Hells, I didn’t know what to say, and merely gaped like a fool, unable to grasp the cruelty of it all.
The king looked around the garden. Only half healed, but it was more orderly and healthier. Shrubs had aligned in neat rows, tangles of weeds and nettles were taken back and replaced with berms and lush, flowering bushes.
“You’ve done all this alone?” Erik asked. “Celine has been here.”
She raised her hands. “I haven’t lifted a finger, My King.” “The gardens nearly look like they once did.”
“Why do you neglect them?” I asked before I could swallow the words. “They’re not mine,” Erik said, voice flat. “They were my mother’s.
Walk with me, love.”
I offered a quick glance at Celine, but she’d already moved a distance away with Tait and Larsson.
We took a few languid strides through flowering shrubs, silent for a few breaths.
“You’ve avoided me,” I said. “Avoided? Not at all.”
“Of course, how silly of me.” I cracked three knuckles. “I haven’t dined alone, slept alone, been alone but for Celine and Alistair, whom, by the way, is quite fond of me.”
“I don’t doubt it.”
“You’re avoiding me.”
“I thought you would appreciate knowing you have freedom to go about as you please without a king breathing down your neck.” Erik stopped and leaned his face closer. “Unless you’d like me to.”
I took a step back, irritated, a little overheated. “I’m managing fine.”
Erik smirked. “Good. But I do have need to speak with you about something. Your magic, I want to understand it. Even those parts Narza said you’re afraid to talk about.”
“I’m . . . I’m not afraid.”
He tapped the side of his head, a twist to his lips. “Bonded, love. I know there are parts that frighten you, and I want to understand the darker parts.” He looked at the vibrant garden. “Seems rather bright to me, but you did mention you see frightening things. I want to understand, to better protect you.”
Breaths tightened in my chest like a tangle of knotted ribbons. “Protect me from what?”

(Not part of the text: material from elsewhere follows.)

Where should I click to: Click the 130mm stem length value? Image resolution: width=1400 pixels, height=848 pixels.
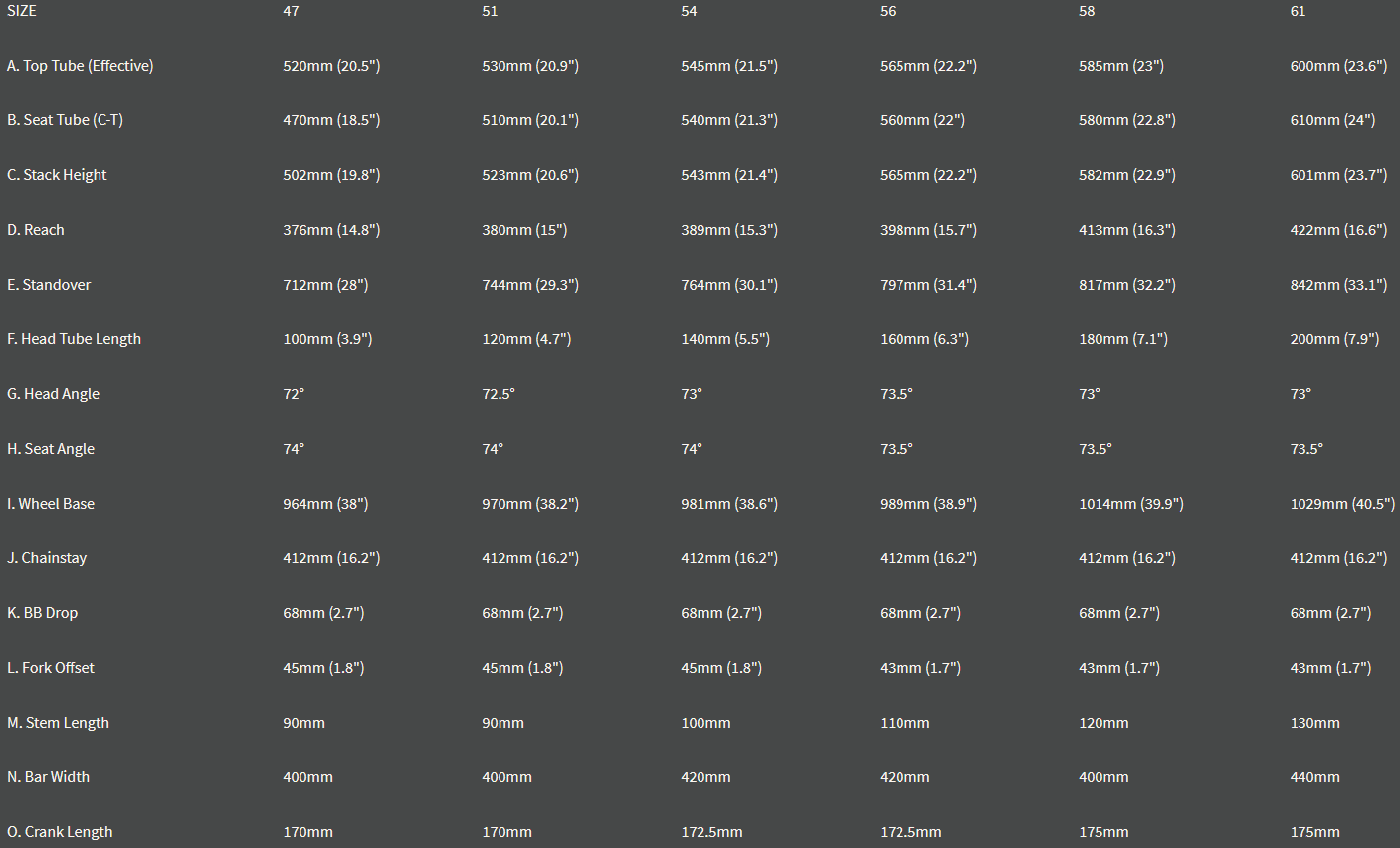pyautogui.click(x=1314, y=723)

“You were revealed as a powerful earth fae, a vein of power for the throne, that power attracts all manner of crooked gazes. That bastard we killed in Skondell? There are more pirates like him out there. I’ve seen you fight—”
“And you mocked me.”
“Sewell told me your footwork improved, so I think what you mean is I assisted you.” Erik’s hand rested on my cheek. “I won’t hide dangers from you, not when you deserve to hear them.”
He didn’t treat me like some fragile piece of glass; he told me to breathe and take the good with the bad. Erik let me shoulder it, let me know the truth to find a way to live with it, instead of the fear.

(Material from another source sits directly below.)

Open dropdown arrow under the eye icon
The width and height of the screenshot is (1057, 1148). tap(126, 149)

It took a moment, but his steady gaze, the warmth of his palm kept me grounded and firm until the knot faded, and the thoughts of all the dreary unknowns slid back into the crags and crevices of my mind.
“People always keep darker truths from me,” I whispered.
“That is something I can’t afford. Not in the Ever. You are safer if you know what risks you face, Songbird. The same way it is safer if I know what you can do. I can’t defend you if you keep things from me.”
“I know.” My palm covered his hand on my cheek. “I like that you tell me even if my mind conjures up a thousand drearier possibilities.” I spoke lightly, but Erik didn’t grin. His thumb brushed over my cheek. “I’m not weak because of it, but sometimes my thoughts—”
“Did I say you were weak?” he snapped. “You are not weak because of fears, but I will do what I can to help you wade between the fears that are plausible and the ones that are the mind trying to paralyze you.”
My lips parted. No one spoke so directly about my proclivity to fret. I . .
. I liked it. There was something about his firm tone, his logical words, that helped chip away at what was true and what was a dark story my mind created.
“It started when I used my fury too fast and too deep once. I don’t talk about this much.” Truth be told, I never spoke of it, never opened that piece of me, afraid it might happen again. I didn’t want to relive the nightmares in my head, didn’t want to see the gory images that plagued a child’s mind.
Erik didn’t remove his hand; he didn’t push or prod. He was simply there, violently beautiful as the heavy tides.
“I told you my fury has another side to it. I can—if I’m open enough—I can feel the land. I didn’t know I could even do that until the war,” I said softly. “I would see the battles.”
“You were near the fighting?” A bit of rage flushed his face.
“No. I took it into my mind’s eye.” I closed my eyes. “I wanted to make certain my parents were all right, so I dug deeper than I’d ever gone with my magic. I saw the blood, the pain, heard the screams. Every life lost clung to my soul. My parents had given me such a peaceful life, I never knew such horrors could exist. All the young royals knew how to hold a blade and fight if we needed, but I had never seen death. Not like that.
“When I opened the connection, I didn’t know how to control it, and was devoured. It’s not reliable, which makes me wonder if it is trustworthy with the darkening.”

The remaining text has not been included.